Namun, doa dan support Mak Yam selalu datang. Melalui teman-teman dari UIN Sunan Ampel yang datang menjenguk, selalu ada salam Mak Yam, selalu ada doa Mak Yam yang dititipkan.

Ketika pertama kali saya injakkan kaki kembali ke kampus pasca sakit panjang, saya sempatkan ke kantin, ketemu Mak Yam dan Abah Arif. Nampak sekali wajah bahagia Mak Yam saat itu. Saya diajak duduk berdekatan dan didoakan agar terus sehat dan berumur panjang.

“Alhamdulillah. Kamu nampak kurus, tapi kamu sehat ya?

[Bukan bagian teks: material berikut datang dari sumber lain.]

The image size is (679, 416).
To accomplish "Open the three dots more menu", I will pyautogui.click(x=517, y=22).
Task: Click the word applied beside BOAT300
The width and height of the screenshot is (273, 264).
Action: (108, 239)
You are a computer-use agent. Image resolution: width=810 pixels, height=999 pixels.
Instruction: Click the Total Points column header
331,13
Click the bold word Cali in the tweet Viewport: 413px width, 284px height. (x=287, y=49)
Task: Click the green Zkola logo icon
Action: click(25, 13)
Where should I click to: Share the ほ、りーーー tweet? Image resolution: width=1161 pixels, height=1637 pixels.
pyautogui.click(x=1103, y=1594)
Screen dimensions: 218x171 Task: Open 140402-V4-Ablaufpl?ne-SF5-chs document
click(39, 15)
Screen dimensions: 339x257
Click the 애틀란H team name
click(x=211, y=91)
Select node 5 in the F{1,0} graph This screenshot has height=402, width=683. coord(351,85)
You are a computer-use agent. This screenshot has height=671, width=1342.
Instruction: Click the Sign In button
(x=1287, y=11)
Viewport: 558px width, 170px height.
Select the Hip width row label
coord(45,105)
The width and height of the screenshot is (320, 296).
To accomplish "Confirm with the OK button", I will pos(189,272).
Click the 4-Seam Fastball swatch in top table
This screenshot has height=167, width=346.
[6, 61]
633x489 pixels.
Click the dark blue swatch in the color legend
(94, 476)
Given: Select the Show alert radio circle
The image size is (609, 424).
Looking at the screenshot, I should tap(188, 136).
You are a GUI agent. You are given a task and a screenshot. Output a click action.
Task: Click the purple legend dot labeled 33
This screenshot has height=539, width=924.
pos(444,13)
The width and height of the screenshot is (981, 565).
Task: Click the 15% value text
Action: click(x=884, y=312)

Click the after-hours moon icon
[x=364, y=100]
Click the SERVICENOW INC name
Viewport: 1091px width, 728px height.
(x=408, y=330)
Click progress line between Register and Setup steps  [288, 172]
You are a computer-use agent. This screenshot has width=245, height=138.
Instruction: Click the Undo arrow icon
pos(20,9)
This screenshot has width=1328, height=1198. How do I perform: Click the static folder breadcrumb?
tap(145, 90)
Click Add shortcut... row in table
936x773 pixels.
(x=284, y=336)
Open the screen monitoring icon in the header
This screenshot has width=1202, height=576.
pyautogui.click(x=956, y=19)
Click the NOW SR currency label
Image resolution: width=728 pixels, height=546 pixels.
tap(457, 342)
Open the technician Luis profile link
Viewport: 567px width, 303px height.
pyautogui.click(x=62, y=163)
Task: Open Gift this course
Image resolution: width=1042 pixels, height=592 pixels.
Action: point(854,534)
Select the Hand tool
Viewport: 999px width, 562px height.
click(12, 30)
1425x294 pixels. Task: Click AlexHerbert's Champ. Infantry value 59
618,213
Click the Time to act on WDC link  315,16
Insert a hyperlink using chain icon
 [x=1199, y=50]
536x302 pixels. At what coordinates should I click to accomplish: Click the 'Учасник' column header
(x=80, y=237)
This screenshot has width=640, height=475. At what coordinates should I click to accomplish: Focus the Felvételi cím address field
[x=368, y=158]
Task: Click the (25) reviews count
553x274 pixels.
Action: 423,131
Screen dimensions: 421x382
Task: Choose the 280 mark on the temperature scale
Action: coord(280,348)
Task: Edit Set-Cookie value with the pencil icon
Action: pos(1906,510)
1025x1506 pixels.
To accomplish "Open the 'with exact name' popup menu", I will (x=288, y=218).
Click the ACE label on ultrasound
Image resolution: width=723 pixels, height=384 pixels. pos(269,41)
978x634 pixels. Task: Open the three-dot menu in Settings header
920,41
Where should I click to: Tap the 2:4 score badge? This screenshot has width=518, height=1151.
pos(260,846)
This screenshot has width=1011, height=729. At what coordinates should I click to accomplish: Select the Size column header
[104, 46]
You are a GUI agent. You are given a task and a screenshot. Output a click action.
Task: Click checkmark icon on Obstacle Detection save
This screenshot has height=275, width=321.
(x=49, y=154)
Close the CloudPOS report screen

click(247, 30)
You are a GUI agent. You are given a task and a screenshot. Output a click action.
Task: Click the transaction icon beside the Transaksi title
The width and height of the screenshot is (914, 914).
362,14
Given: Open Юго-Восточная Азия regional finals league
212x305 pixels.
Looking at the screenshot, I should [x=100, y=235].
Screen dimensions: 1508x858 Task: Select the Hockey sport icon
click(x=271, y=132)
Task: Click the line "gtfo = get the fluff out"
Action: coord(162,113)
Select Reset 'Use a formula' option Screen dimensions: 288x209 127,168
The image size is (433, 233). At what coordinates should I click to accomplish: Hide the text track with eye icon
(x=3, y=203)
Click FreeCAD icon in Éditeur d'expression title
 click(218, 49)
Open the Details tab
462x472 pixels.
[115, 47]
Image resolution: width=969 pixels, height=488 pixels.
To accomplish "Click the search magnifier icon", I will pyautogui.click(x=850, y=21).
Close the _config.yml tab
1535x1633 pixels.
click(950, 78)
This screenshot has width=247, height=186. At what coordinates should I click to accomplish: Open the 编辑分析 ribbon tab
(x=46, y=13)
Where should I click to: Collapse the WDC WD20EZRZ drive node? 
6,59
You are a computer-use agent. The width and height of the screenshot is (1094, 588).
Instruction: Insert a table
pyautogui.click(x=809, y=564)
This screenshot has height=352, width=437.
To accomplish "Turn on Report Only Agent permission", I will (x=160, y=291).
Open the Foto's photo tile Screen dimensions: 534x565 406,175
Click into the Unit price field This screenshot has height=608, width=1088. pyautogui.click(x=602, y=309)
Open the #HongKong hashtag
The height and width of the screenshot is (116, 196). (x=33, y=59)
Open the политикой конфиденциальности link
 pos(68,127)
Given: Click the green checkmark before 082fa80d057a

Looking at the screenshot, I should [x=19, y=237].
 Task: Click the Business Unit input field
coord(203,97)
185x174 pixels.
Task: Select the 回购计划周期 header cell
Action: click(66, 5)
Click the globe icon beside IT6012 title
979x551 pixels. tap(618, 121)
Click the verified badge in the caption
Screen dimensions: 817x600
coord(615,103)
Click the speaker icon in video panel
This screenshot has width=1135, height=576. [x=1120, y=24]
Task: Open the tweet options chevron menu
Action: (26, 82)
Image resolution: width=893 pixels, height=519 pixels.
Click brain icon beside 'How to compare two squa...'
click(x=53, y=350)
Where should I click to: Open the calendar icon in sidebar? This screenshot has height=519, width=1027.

Semoga terus sehat, panjang umur.” Begitu salah satu kata-kata dan doa Mak Yam yang saya ingat.

“Waktu kamu sakit, Har, saya juga sakit. Kata dokter Typus, lambung saya bermasalah, makanya saya kurus juga kan?”

Hal lain yang selalu saya ingat dari Mak Yam adalah ketulusan. Bukan hanya saya yang merasakan, hampir semua aktivis UIN Sunan Ampel saat itu juga merasakan ketulusan Mak Yam. 

Merasakan hubungan dekat dengan Mak Yam. Ketulusan melayani dan kesabaran dalam menghadapi berbagai tipikal mahasiswa UIN Sunan Ampel. Terutama para aktivis yang menjadi pelanggan setia Mak Yam.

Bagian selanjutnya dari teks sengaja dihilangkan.